About a year ago I read a book called Undrunk: A Skeptic's Guide to AA by A.J. Adams. At one point in the book the author writes that once you have spent time working the AA program, any remnants of fun you had drinking is pretty much ruined. I was intrigued by that idea at first and now am pretty sure I understand what he was talking about.
For me, anyway, talking to alcoholics and coming to terms with the reality that I am an alcoholic really turned a light on in myself. I got to see a side of myself that I hadn't seen in many years and I really enjoyed being with that person again. It was like being re-united with the shy but good person that I was before alcohol turned me into a liar, sneak, and total asshole. In AA, I processed my strengths and my weaknesses, and connected with my higher power to utilize the former to help others and the ladder to learn from my pain and shortcomings. It's one of the greatest gifts I have ever received.
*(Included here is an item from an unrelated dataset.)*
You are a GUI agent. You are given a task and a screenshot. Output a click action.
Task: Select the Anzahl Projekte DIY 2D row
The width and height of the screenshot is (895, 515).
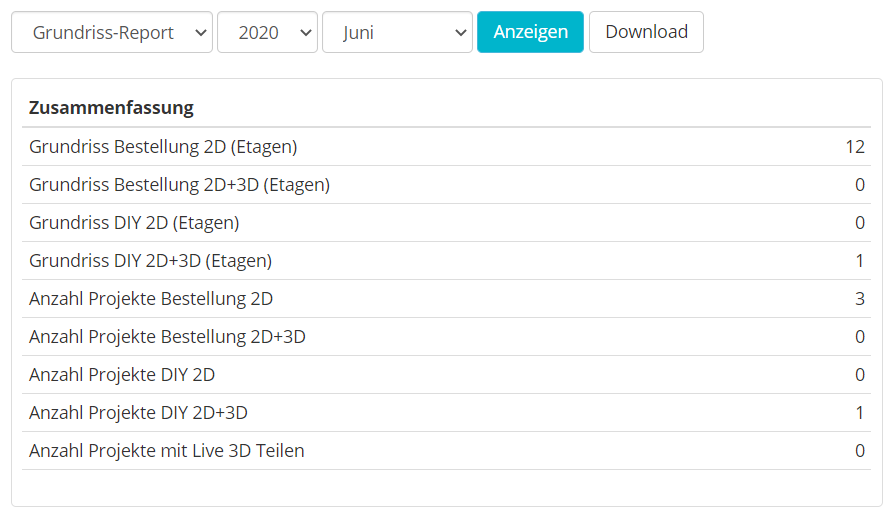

As I wrote last night, I recently picked up. It was AWFUL. A few people commented that I am lucky to have been able to acknowledge what I was doing and come back so quickly, and it's true. I am incredibly lucky for that. But I think for me it is true because this time drinking felt like a whole new level of self-betrayal that I had never experienced before. The denial was harder to muster. Prior to AA, I would get drunk, feel horrible while hung over, and then talk myself into thinking that I was exaggerating my bad feelings and would reach for the inevitable "one or two" and play the scene over and over again - for years. This time, popping off a cap made me feel intense dread because I had a greater internalized sense of what was coming next. It felt sinister. That's not to say I didn't give in, because I did and I can completely understand how easy it is to get sucked back in at full force. But for me, THIS time, waking up hung over was about 50 times more anxiety-producing than it ever was before.
It has made me realize that the days of fantasizing about being moderate are ones that need to be over, because I feel like I have one of two choices now:
1. Stay sober, connect with my HP, and continue on the path of self-worth, honesty, and compassion. And, ultimately, happiness.
2. Or I'm going to have to drink so much more to deal with the deeper pain of drinking that it'll be overwhelming.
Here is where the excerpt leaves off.